SHORT TASK A: In the Nutch mailing-list thread, which plugin is the poster trying to debug?
SHORT TASK B: Pick up the Nutch mailing-list thread where it stops, writing the reply that follows its last line.

SELECTED PASSAGE:
○ ○ ○ ○ ○
You are viewing a plain text version of this content. The canonical link for it is here.
Posted to dev@nutch.apache.org by Andrew Libby <an...@gmail.com> on 2006/05/01 15:31:38 UTC

A Developer's getting started doc?

Greetings,

I'm learning Nutch, and would like to insert debugging statements to
learn more about how Nutch works.  Specifically, I'm trying to debug
problems I'm having with the subcollections plugin. 

To this end, I'm looking to have a development copy of nutch running. 
Is there a good way to do this?  I'm looking to have the webapp running,
and do crawls of small local sites and then do a edit - compile - run
cycle. 

Can anyone offer advice or describe how they go about doing this?

Thanks in advance.

Andy

-- 
Andrew Libby                                  
alibby@philadelphiariders.com
http://philadelphiariders.com/



Re: A Developer's getting started doc?
○ ○ ○ ○ ○
RECORDED DATA:
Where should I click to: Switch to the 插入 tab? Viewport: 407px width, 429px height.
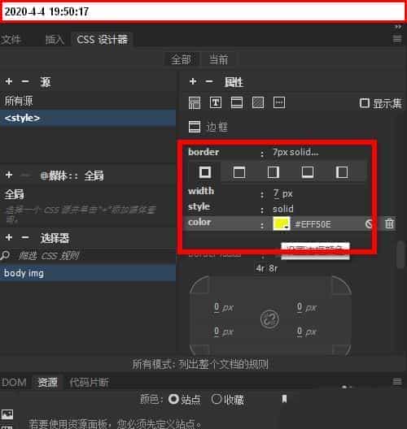click(x=55, y=40)
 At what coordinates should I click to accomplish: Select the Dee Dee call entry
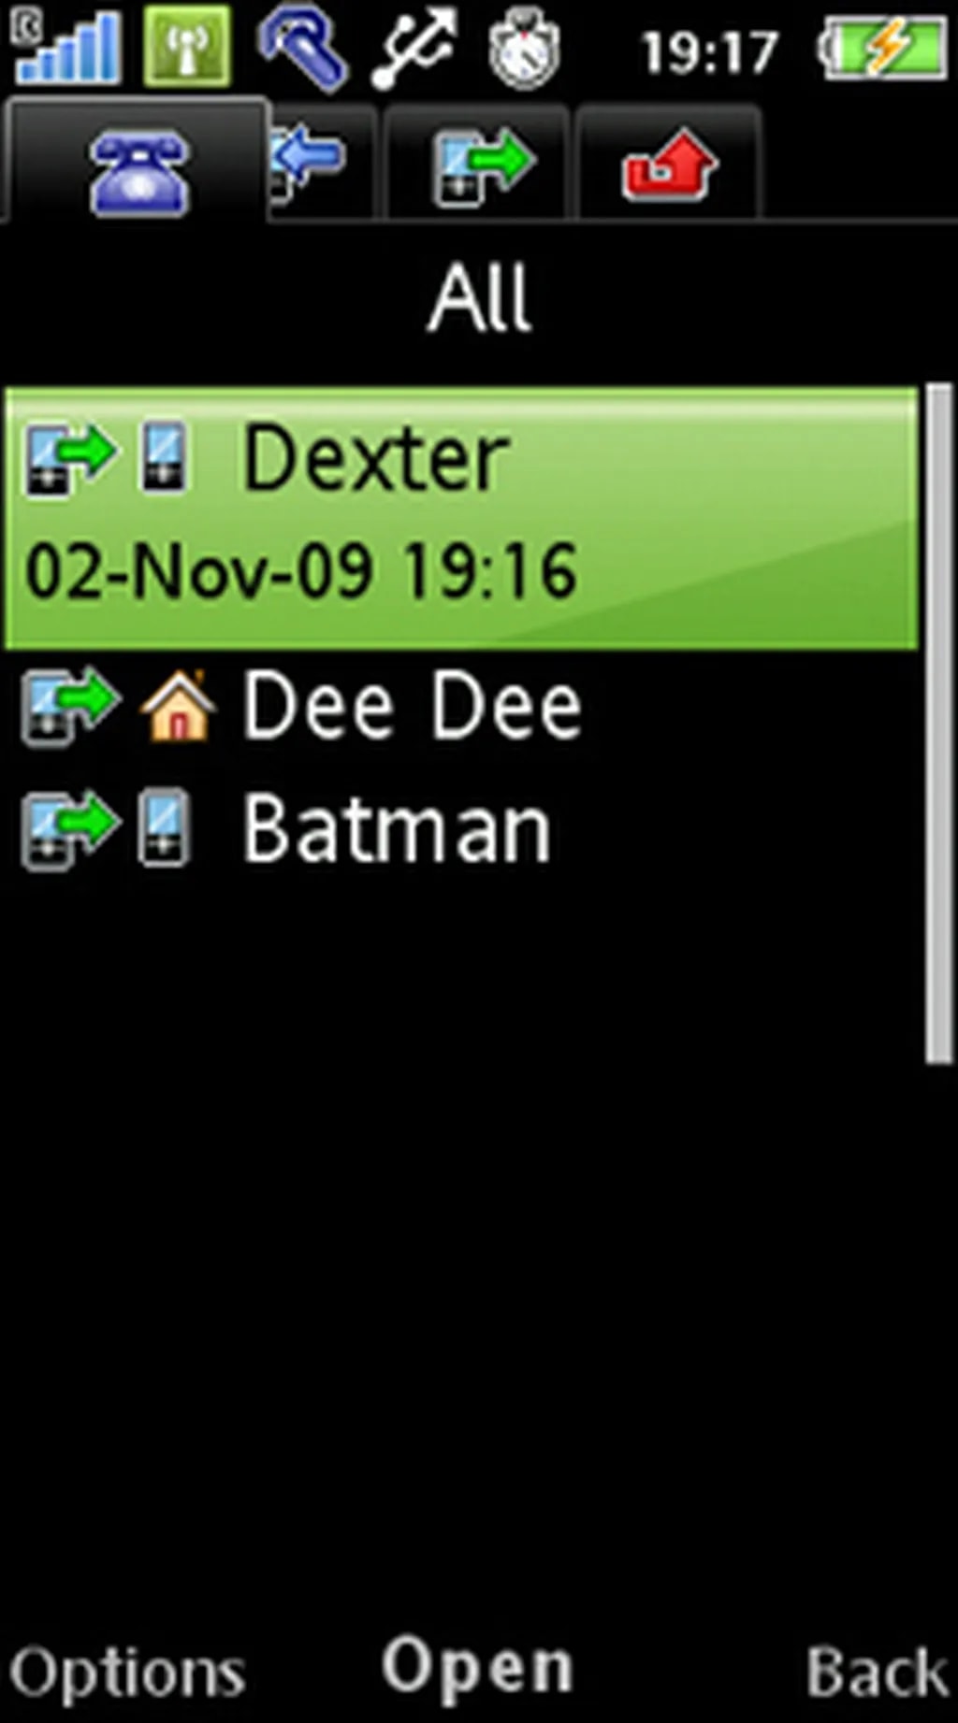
○ ○ ○ ○ ○
EXPECTED OUTPUT A: The subcollections plugin.

EXPECTED OUTPUT B:
Posted by Lukas Vlcek <lu...@gmail.com>.
You are right Thomas. I haven't expressed the goal yet. And I agree
that the most important mission is probably delivery of stable
release. I'll stop spamming this thread with my complaints because in
fact the real trouble for me is setting my IDE correctly (btw: I found
Stefan's media-style wiki helpful). Therefore I thought that having
maven's project.xml file would help me a lot. There are a lot of other
issues to focus on right now.

Regards,
Lukas

Lukas

On 5/4/06, TDLN <di...@gmail.com> wrote:
> Lukas,
>
> Actually before proposing any solution, you should identify the
> problem. In this case IMO the problem has not been identified; the
> build system is fine, the scripts are not really complex and do what
> is expected. I can therefor fully understand if the focus of
> development is not on replacing Ant with Maven or whatever other build
> system, but on delilvering a stable release.
>
> Rgrds, Thomas
>
> On 5/3/06, Lukas Vlcek <lu...@gmail.com> wrote:
> > Thanks Thomas,
> >
> > I gave a quick glance at Ivy. It looks interesting.
> > But does it really bring heavy simplification over Maven if I need
> > more advanced stuff? Does it allow jelly integration? How much it is
> > adopted across open-source community? Is there any up-to-date Ivy
> > repository apart from Maven repositries?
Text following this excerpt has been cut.